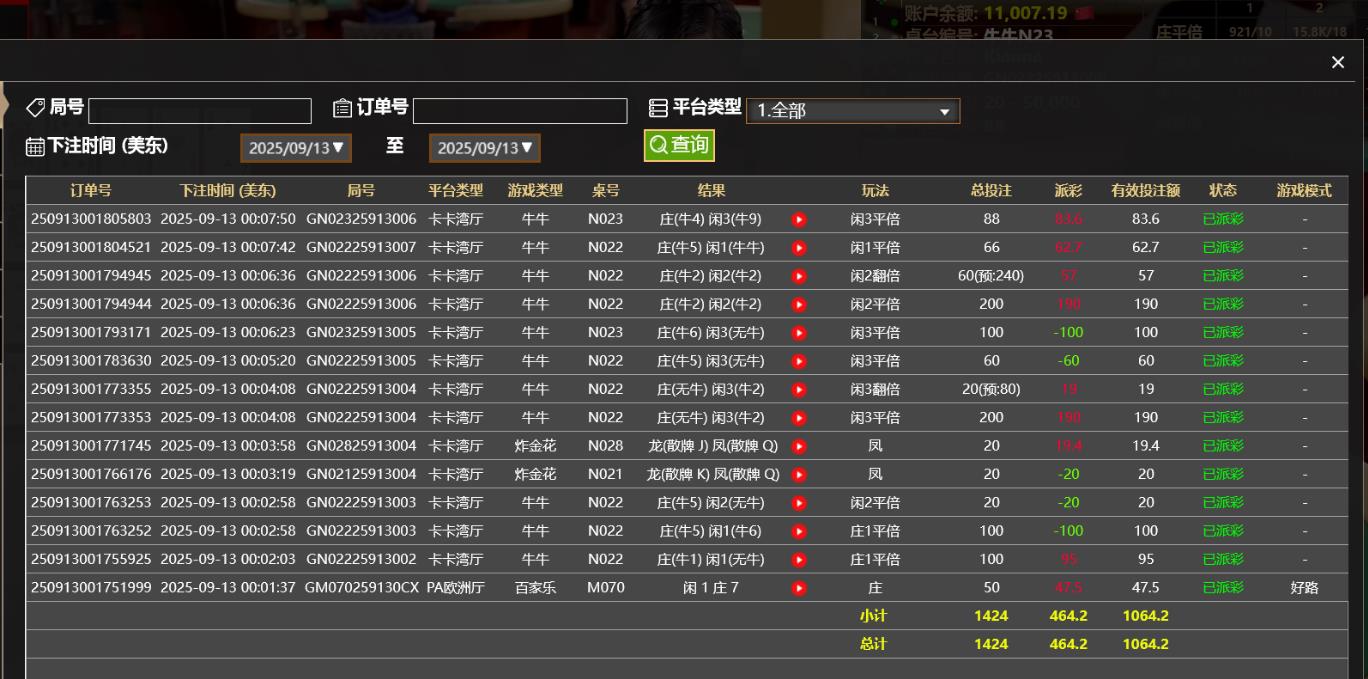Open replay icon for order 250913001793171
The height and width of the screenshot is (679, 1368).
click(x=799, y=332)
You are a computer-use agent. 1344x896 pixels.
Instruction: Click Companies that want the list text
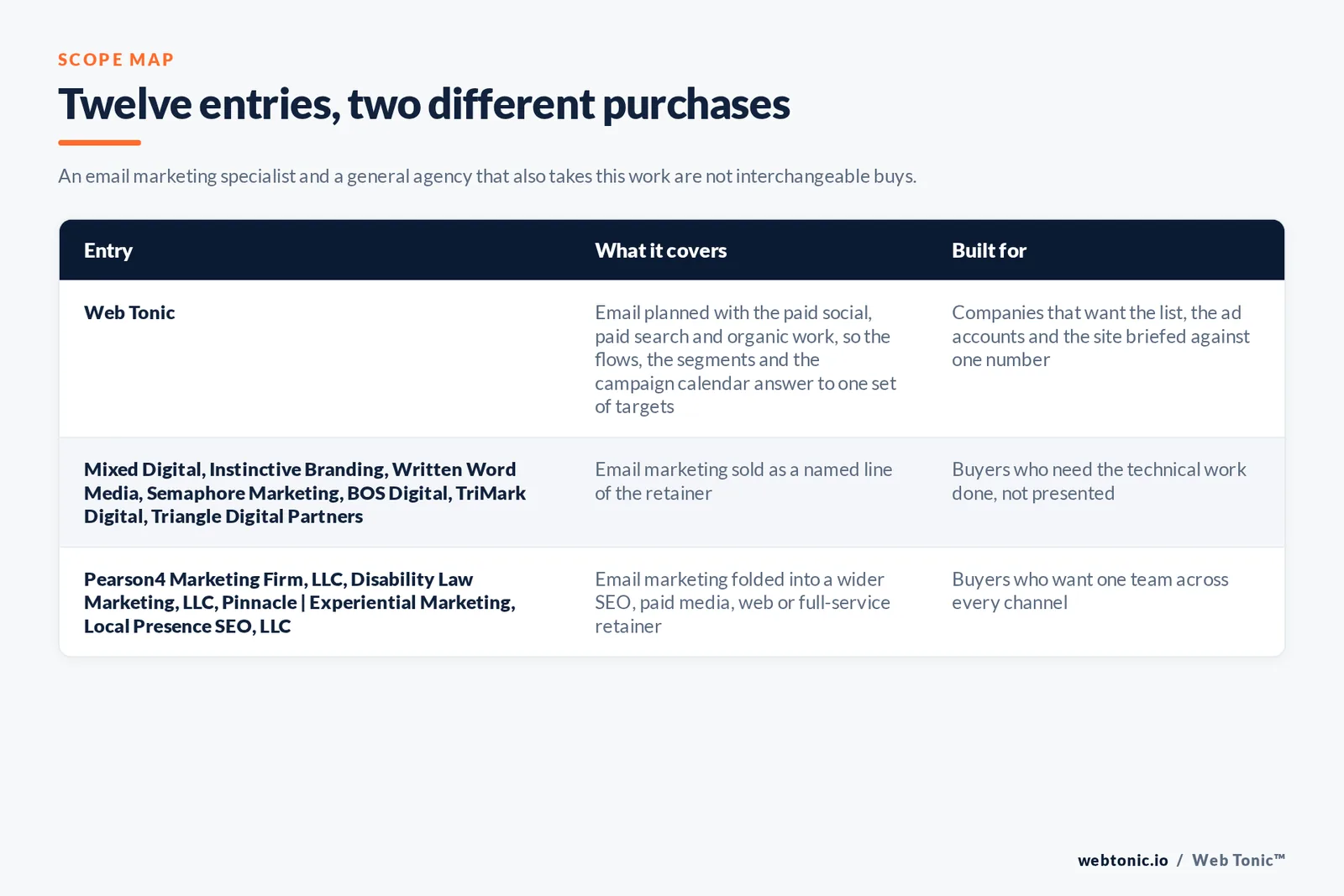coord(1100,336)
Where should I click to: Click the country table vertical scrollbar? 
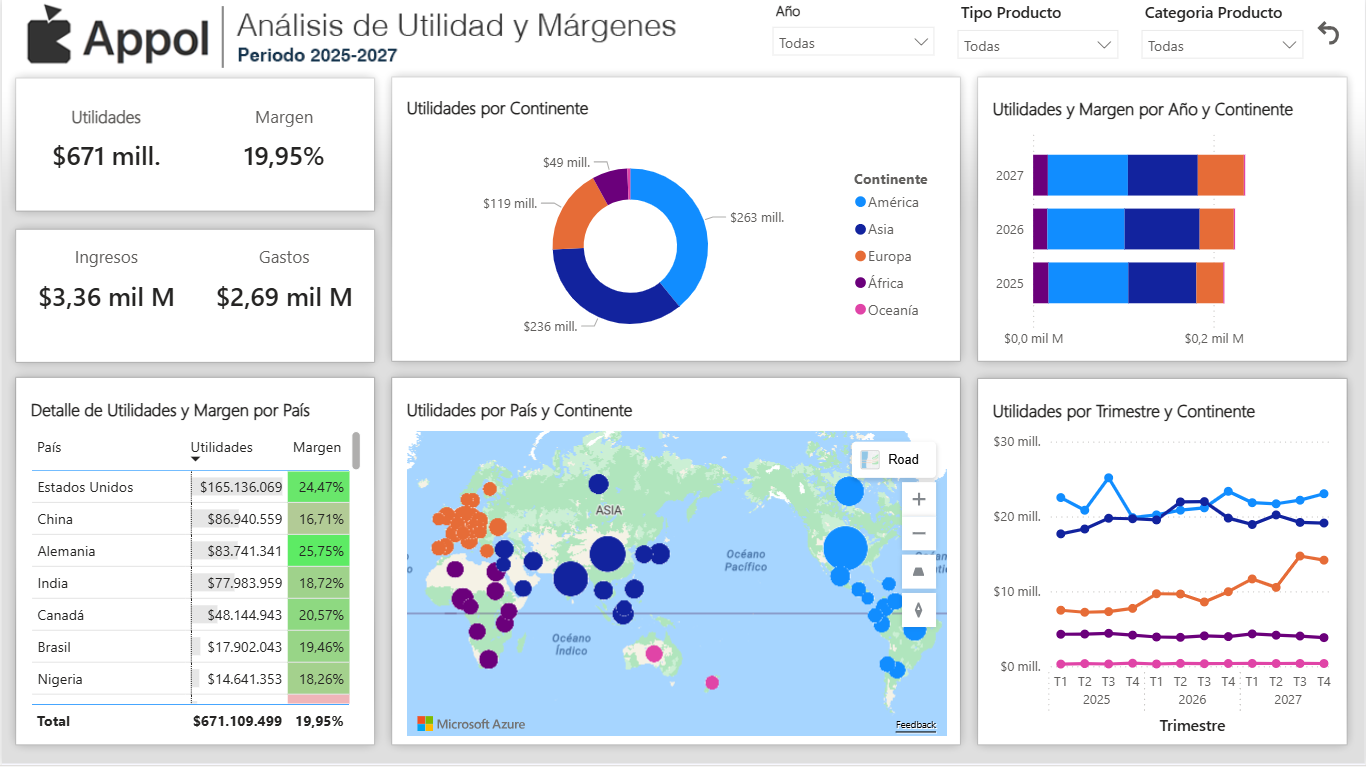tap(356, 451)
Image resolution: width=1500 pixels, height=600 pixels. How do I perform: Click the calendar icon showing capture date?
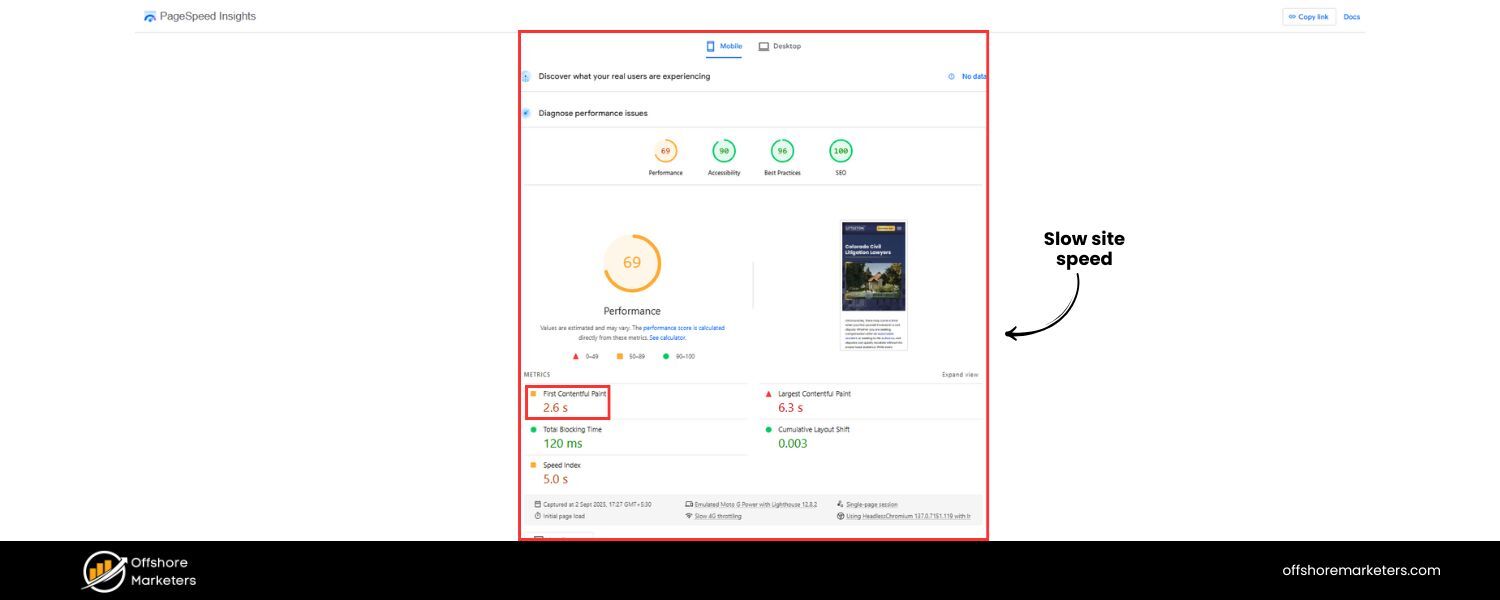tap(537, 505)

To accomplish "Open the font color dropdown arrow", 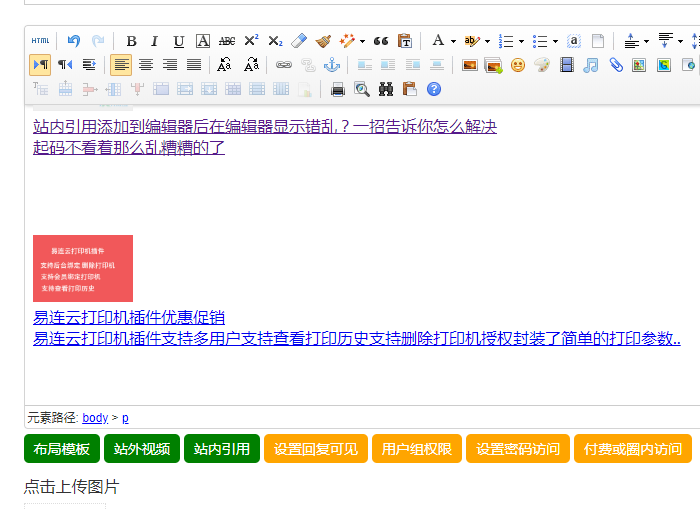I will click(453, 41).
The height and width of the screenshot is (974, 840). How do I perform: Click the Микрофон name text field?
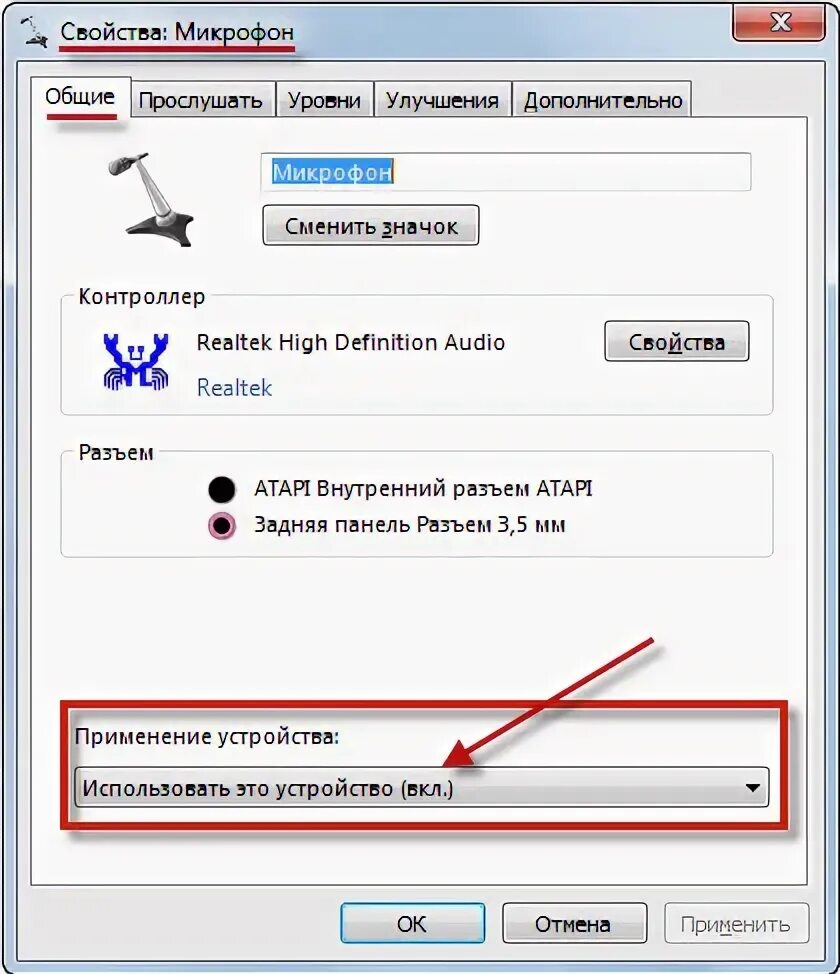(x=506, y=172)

■ Exercise aim
Could you return each line, unchanged, from the line containing "The height and width of the screenshot is (974, 840)." through the last line of the entries above, leaving out the pictures?

■ Your solution
The height and width of the screenshot is (974, 840). How do I perform: Click the Микрофон name text field?
(x=506, y=172)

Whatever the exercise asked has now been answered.